La exigencia de previsibilidad jurídica frente a los tiempos fiscales del Estado

El reclamo por un marco legal permanente responde al temor histórico de que las urgencias recaudatorias perpetúen la presión fiscal. Esta ofensiva gremial busca blindar los márgenes de rentabilidad mediante normas parlamentarias irrevocables, impidiendo que los vaivenes macroeconómicos vuelvan a utilizar al complejo agroindustrial como la principal caja de financiamiento para sostener el superávit financiero de la administración nacional.

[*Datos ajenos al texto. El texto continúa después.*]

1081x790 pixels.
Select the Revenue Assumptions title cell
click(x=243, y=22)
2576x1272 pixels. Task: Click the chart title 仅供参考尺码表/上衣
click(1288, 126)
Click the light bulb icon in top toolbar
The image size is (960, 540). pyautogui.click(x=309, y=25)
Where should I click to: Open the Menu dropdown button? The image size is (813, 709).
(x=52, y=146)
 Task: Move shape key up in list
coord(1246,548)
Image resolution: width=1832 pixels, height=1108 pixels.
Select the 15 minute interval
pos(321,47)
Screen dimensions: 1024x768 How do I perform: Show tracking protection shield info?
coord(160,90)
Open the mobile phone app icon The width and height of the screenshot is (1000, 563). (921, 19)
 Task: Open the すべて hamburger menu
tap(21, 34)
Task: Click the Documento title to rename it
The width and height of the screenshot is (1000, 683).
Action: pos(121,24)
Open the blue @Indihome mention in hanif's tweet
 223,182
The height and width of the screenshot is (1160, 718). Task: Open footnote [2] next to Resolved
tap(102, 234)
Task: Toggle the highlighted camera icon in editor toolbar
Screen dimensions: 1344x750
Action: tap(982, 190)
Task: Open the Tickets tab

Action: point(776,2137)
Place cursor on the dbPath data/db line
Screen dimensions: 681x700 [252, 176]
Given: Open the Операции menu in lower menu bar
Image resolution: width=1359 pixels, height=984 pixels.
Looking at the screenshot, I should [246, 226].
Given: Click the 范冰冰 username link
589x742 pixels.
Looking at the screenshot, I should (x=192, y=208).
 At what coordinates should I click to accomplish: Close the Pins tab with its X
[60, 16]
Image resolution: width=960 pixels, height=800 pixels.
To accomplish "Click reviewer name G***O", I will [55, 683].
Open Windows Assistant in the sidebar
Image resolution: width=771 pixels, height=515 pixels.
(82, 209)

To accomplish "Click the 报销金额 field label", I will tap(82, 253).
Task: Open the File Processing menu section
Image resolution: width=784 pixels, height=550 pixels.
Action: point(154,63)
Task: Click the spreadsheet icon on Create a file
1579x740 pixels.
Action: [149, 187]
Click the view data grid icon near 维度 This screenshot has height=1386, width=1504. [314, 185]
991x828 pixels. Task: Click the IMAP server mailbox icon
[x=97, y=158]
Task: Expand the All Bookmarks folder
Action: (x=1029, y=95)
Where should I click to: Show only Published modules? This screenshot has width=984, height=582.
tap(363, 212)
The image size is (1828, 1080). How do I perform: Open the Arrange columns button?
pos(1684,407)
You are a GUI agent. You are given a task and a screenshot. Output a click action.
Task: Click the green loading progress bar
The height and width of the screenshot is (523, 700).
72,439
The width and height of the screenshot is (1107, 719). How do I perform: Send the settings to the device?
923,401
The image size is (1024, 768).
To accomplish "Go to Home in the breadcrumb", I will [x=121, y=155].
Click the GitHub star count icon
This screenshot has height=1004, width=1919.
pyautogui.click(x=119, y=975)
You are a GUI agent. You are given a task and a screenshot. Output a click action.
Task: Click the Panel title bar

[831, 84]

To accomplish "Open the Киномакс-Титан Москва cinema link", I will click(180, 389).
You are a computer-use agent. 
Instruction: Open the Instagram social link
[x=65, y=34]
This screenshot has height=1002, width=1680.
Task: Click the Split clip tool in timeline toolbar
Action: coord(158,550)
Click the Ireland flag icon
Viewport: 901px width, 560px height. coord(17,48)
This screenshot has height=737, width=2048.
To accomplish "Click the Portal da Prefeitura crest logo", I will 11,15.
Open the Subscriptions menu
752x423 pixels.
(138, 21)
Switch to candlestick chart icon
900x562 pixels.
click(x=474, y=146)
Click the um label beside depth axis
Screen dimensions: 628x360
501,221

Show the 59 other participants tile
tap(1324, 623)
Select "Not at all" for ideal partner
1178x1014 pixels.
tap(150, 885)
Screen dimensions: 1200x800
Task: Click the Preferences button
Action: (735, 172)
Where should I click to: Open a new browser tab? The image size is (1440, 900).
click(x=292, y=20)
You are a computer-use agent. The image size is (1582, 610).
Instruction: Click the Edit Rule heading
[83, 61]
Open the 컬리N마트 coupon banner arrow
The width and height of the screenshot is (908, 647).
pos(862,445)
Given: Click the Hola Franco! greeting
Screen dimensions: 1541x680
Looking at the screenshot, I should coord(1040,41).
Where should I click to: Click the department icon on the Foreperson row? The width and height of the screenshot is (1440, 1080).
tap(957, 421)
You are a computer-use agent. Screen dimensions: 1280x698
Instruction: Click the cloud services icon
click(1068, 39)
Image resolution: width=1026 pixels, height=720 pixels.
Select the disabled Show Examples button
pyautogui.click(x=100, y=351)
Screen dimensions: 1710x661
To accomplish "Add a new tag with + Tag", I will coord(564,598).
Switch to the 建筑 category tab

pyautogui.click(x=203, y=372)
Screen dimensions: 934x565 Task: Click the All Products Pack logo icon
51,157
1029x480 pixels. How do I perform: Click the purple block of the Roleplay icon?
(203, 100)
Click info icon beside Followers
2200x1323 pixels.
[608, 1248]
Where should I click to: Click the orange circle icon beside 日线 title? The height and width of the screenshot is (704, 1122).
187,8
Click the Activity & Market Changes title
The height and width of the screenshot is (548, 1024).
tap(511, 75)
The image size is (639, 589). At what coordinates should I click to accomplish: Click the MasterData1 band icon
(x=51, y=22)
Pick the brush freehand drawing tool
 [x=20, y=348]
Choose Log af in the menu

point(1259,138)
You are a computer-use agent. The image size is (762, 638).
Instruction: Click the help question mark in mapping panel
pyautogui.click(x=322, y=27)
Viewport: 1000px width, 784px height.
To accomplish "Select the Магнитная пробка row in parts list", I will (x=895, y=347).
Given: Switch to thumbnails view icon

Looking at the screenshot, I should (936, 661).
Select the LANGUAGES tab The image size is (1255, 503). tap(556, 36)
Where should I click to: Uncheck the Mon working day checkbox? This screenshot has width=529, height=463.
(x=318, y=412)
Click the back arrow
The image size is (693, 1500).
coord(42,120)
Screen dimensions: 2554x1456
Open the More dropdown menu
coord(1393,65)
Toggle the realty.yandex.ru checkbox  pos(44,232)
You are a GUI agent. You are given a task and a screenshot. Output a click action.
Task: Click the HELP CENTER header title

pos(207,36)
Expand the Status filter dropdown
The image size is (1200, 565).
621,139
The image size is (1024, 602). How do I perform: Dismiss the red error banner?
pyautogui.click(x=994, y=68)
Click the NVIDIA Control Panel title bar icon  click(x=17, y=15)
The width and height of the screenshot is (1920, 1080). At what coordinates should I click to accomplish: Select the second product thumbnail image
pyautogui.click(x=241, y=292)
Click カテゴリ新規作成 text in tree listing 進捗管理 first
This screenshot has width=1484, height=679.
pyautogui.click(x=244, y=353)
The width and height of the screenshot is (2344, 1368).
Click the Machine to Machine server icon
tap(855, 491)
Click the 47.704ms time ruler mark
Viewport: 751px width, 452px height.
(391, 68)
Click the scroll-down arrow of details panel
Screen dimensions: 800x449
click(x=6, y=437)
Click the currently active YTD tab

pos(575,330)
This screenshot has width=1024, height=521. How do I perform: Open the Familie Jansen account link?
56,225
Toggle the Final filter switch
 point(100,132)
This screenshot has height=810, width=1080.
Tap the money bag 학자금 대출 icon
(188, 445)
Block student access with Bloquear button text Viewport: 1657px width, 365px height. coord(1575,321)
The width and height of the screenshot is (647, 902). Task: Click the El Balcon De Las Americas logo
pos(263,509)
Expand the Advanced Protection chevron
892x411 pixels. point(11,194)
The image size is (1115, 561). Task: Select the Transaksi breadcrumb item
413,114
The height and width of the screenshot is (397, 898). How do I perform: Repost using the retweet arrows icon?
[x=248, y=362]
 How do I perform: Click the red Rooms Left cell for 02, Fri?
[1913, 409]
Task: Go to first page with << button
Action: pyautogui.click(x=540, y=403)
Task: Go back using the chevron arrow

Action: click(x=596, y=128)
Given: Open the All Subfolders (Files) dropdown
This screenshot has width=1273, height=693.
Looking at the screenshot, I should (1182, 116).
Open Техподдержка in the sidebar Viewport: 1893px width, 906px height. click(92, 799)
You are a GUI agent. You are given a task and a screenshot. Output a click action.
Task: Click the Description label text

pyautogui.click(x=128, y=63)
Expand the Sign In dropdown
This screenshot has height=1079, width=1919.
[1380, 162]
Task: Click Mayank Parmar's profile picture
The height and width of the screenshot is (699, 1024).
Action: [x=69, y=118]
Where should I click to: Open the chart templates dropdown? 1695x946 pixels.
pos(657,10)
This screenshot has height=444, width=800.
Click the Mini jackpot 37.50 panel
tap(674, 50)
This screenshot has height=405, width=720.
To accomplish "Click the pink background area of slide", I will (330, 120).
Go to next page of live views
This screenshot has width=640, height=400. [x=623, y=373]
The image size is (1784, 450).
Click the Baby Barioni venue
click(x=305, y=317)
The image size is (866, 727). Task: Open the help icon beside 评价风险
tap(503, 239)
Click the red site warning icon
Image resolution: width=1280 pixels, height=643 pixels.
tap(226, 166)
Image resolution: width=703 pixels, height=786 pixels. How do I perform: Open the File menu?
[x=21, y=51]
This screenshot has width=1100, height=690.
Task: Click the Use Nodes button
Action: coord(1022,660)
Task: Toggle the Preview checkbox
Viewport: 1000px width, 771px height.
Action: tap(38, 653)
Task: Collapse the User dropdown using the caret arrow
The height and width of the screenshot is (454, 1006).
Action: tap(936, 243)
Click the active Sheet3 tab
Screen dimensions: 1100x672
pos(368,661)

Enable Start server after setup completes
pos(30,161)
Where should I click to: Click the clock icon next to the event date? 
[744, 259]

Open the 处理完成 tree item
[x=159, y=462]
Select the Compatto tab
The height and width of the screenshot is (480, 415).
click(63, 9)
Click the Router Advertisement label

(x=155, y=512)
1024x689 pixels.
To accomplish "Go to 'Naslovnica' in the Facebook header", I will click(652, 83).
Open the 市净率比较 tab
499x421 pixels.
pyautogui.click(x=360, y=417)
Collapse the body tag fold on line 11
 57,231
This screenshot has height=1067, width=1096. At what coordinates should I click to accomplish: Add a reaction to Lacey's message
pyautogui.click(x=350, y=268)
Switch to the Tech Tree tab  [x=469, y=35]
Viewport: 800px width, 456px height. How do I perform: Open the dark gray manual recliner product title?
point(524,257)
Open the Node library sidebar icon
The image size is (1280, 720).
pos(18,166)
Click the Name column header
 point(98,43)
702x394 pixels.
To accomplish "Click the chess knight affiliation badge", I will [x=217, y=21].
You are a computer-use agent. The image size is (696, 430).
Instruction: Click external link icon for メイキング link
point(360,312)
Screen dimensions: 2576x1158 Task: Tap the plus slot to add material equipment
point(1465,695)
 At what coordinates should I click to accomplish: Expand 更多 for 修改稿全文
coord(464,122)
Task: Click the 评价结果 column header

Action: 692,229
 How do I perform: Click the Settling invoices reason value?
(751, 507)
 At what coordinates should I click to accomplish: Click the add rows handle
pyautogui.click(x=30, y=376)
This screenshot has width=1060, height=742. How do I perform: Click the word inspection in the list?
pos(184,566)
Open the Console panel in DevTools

El impacto en los productores de Santa Fe y la competitividad regional

La vigencia de las alícuotas actuales y las distorsiones en la liquidación de granos restringen la capitalización de los establecimientos productivos. Debido a que la pesificación de las ventas contrasta con la dolarización de los insumos esenciales, los empresarios del sector evalúan con seria cautela la planificación financiera del próximo ciclo. Los analistas del mercado advierten que este freno en el flujo de divisas resiente la actividad económica de los pueblos del interior santafesino, afectando directamente la recaudación de los municipios, el nivel de empleo rural y el poder adquisitivo de los ciudadanos de a pie.

La resolución de la disputa impositiva determinará el grado de aceleración del esquema exportador en los próximos años. El compromiso de seguridad jurídica demuestra la clara necesidad de establecer reglas de juego claras para dinamizar el aparato productivo de la provincia.